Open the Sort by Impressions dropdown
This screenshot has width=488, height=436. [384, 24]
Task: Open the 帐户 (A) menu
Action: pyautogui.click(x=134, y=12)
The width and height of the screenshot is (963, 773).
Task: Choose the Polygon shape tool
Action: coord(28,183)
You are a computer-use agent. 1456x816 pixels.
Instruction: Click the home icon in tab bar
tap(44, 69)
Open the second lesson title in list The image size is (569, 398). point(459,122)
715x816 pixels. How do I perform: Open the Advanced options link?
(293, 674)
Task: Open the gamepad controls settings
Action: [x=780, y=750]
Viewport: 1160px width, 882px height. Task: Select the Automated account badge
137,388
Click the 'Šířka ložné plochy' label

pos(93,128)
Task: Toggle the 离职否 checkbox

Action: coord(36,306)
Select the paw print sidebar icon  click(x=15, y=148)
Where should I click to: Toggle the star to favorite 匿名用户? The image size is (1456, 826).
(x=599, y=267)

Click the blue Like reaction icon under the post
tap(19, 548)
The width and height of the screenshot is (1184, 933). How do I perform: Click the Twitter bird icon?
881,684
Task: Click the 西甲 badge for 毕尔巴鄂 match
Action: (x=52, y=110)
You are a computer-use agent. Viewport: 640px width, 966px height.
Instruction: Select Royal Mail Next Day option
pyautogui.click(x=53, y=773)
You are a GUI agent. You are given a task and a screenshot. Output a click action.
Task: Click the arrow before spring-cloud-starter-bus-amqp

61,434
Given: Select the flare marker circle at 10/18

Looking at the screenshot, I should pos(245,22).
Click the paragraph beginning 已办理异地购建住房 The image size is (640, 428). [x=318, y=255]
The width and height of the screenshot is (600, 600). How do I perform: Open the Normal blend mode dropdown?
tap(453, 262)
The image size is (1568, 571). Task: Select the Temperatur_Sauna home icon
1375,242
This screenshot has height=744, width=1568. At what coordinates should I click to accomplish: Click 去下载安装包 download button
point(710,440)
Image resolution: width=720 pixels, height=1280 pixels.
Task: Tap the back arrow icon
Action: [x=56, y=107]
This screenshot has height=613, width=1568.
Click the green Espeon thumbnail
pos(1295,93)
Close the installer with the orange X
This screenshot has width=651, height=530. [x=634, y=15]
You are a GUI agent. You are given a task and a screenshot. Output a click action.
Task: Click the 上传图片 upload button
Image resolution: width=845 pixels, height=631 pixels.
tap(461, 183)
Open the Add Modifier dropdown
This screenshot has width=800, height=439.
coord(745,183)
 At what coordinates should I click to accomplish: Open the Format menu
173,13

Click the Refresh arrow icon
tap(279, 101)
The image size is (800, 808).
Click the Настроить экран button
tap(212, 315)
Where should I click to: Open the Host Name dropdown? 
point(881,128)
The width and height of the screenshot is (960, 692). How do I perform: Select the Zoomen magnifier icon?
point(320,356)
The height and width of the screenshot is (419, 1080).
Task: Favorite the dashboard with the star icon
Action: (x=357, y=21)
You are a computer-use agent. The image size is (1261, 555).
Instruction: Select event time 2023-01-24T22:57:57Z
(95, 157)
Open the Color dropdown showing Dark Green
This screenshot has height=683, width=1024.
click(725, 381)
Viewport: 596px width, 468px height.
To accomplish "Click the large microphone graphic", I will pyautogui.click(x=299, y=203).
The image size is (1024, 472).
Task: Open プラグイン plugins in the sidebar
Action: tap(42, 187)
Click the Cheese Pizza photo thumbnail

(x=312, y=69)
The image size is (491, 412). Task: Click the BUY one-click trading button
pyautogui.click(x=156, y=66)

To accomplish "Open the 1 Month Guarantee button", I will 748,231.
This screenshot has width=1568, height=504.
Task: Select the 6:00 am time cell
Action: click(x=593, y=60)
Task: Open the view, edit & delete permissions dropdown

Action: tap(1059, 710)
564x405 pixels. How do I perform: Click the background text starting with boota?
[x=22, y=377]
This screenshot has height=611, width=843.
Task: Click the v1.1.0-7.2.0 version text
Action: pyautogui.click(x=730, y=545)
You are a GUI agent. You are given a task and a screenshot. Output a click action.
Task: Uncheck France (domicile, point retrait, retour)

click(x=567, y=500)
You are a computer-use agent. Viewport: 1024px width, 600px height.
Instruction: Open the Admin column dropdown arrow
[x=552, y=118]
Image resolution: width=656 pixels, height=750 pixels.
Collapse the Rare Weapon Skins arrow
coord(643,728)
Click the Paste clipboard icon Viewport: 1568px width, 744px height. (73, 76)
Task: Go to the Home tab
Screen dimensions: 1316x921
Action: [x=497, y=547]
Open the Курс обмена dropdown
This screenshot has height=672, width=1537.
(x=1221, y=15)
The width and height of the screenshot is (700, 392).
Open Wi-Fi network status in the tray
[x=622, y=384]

--*--

Goal of the exercise: Each record above should be repeated exactly.

Answer for this exercise:
Open the Sort by Impressions dropdown
This screenshot has width=488, height=436. [384, 24]
Task: Open the 帐户 (A) menu
Action: pyautogui.click(x=134, y=12)
The width and height of the screenshot is (963, 773).
Task: Choose the Polygon shape tool
Action: coord(28,183)
You are a computer-use agent. 1456x816 pixels.
Instruction: Click the home icon in tab bar
tap(44, 69)
Open the second lesson title in list The image size is (569, 398). point(459,122)
715x816 pixels. How do I perform: Open the Advanced options link?
(293, 674)
Task: Open the gamepad controls settings
Action: [x=780, y=750]
Viewport: 1160px width, 882px height. Task: Select the Automated account badge
137,388
Click the 'Šířka ložné plochy' label

pos(93,128)
Task: Toggle the 离职否 checkbox

Action: coord(36,306)
Select the paw print sidebar icon  click(x=15, y=148)
Where should I click to: Toggle the star to favorite 匿名用户? The image size is (1456, 826).
(x=599, y=267)

Click the blue Like reaction icon under the post
tap(19, 548)
The width and height of the screenshot is (1184, 933). How do I perform: Click the Twitter bird icon?
881,684
Task: Click the 西甲 badge for 毕尔巴鄂 match
Action: (x=52, y=110)
You are a computer-use agent. Viewport: 640px width, 966px height.
Instruction: Select Royal Mail Next Day option
pyautogui.click(x=53, y=773)
You are a GUI agent. You are given a task and a screenshot. Output a click action.
Task: Click the arrow before spring-cloud-starter-bus-amqp

61,434
Given: Select the flare marker circle at 10/18

Looking at the screenshot, I should pos(245,22).
Click the paragraph beginning 已办理异地购建住房 The image size is (640, 428). [x=318, y=255]
The width and height of the screenshot is (600, 600). How do I perform: Open the Normal blend mode dropdown?
tap(453, 262)
The image size is (1568, 571). Task: Select the Temperatur_Sauna home icon
1375,242
This screenshot has height=744, width=1568. At what coordinates should I click to accomplish: Click 去下载安装包 download button
point(710,440)
Image resolution: width=720 pixels, height=1280 pixels.
Task: Tap the back arrow icon
Action: [x=56, y=107]
This screenshot has height=613, width=1568.
Click the green Espeon thumbnail
pos(1295,93)
Close the installer with the orange X
This screenshot has width=651, height=530. [x=634, y=15]
You are a GUI agent. You are given a task and a screenshot. Output a click action.
Task: Click the 上传图片 upload button
Image resolution: width=845 pixels, height=631 pixels.
tap(461, 183)
Open the Add Modifier dropdown
This screenshot has width=800, height=439.
coord(745,183)
 At what coordinates should I click to accomplish: Open the Format menu
173,13

Click the Refresh arrow icon
tap(279, 101)
The image size is (800, 808).
Click the Настроить экран button
tap(212, 315)
Where should I click to: Open the Host Name dropdown? 
point(881,128)
The width and height of the screenshot is (960, 692). How do I perform: Select the Zoomen magnifier icon?
point(320,356)
The height and width of the screenshot is (419, 1080).
Task: Favorite the dashboard with the star icon
Action: (x=357, y=21)
You are a computer-use agent. The image size is (1261, 555).
Instruction: Select event time 2023-01-24T22:57:57Z
(95, 157)
Open the Color dropdown showing Dark Green
This screenshot has height=683, width=1024.
click(725, 381)
Viewport: 596px width, 468px height.
To accomplish "Click the large microphone graphic", I will pyautogui.click(x=299, y=203).
The image size is (1024, 472).
Task: Open プラグイン plugins in the sidebar
Action: tap(42, 187)
Click the Cheese Pizza photo thumbnail

(x=312, y=69)
The image size is (491, 412). Task: Click the BUY one-click trading button
pyautogui.click(x=156, y=66)

To accomplish "Open the 1 Month Guarantee button", I will 748,231.
This screenshot has width=1568, height=504.
Task: Select the 6:00 am time cell
Action: click(x=593, y=60)
Task: Open the view, edit & delete permissions dropdown

Action: tap(1059, 710)
564x405 pixels. How do I perform: Click the background text starting with boota?
[x=22, y=377]
This screenshot has height=611, width=843.
Task: Click the v1.1.0-7.2.0 version text
Action: pyautogui.click(x=730, y=545)
You are a GUI agent. You are given a task and a screenshot. Output a click action.
Task: Uncheck France (domicile, point retrait, retour)

click(x=567, y=500)
You are a computer-use agent. Viewport: 1024px width, 600px height.
Instruction: Open the Admin column dropdown arrow
[x=552, y=118]
Image resolution: width=656 pixels, height=750 pixels.
Collapse the Rare Weapon Skins arrow
coord(643,728)
Click the Paste clipboard icon Viewport: 1568px width, 744px height. (73, 76)
Task: Go to the Home tab
Screen dimensions: 1316x921
Action: [x=497, y=547]
Open the Курс обмена dropdown
This screenshot has height=672, width=1537.
(x=1221, y=15)
The width and height of the screenshot is (700, 392).
Open Wi-Fi network status in the tray
[x=622, y=384]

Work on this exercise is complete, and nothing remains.